A short alley on the left leads to the Piazza Scuole. On the right is
THE CENCI PALACE,
(Palazzo Cenci,)
the scene of the persecution of Beatrice, which led to her execution through the murder of her father at Petrella.
"The story is, that an old man having spent his life in debauchery and wickedness, conceived at length an implacable hatred towards his children, which showed itself towards one daughter under the form of an incestuous passion, aggravated by every circumstance of cruelty and violence. This daughter, after long and vain attempts to escape from what she considered a perpetual contamination both of body and mind, at length plotted with her mother-in-law and brother to murder their common tyrant" (Shelley).

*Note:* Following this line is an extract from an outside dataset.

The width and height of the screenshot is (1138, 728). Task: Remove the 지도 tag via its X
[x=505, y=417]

"The Cenci Palace is of great extent; and though in part modernized, there yet remains a vast and gloomy pile of feudal architecture, in the same state as during the dreadful scenes which are the subject of this tragedy—'The Cenci.' The palace is situated in an obscure corner of Rome, near the quarter of the Jews, and from the upper windows you see the immense ruins of Mount Palatine, half hidden beneath the profuse undergrowth of trees. There is a court in one part of the palace (perhaps that in which Cenci built the chapel to S. Thomas) supported by granite columns, and adorned with antique friezes of fine workmanship, and built up, according to the ancient Italian fashion, with balcony over balcony of open work. One of the gates of the palace, formed of immense stones, and leading through a passage dark and lofty, and opening into gloomy subterranean chambers, struck me particularly" (Shelley).

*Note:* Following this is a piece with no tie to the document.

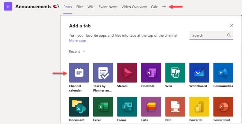Screen dimensions: 242x124
Task: Add the Communities Yammer app icon
Action: (223, 73)
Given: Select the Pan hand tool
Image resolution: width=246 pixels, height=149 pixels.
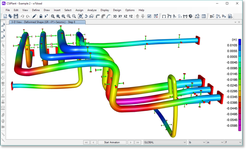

From an old manuscript recently brought to light, and the reports of the trial which have been recently published, the story of Beatrice Cenci appears divested of the fiction of a historical novel; and these papers prove her to have been anything but the innocent victim she is represented in the romantic stories we have all read.
On the left of the Piazza is the Jewish Synagogue, once a Christian church, dedicated to S. Lorenzo in Damaso, and sold to the Jews by Pope Sixtus V. when he was in need of money.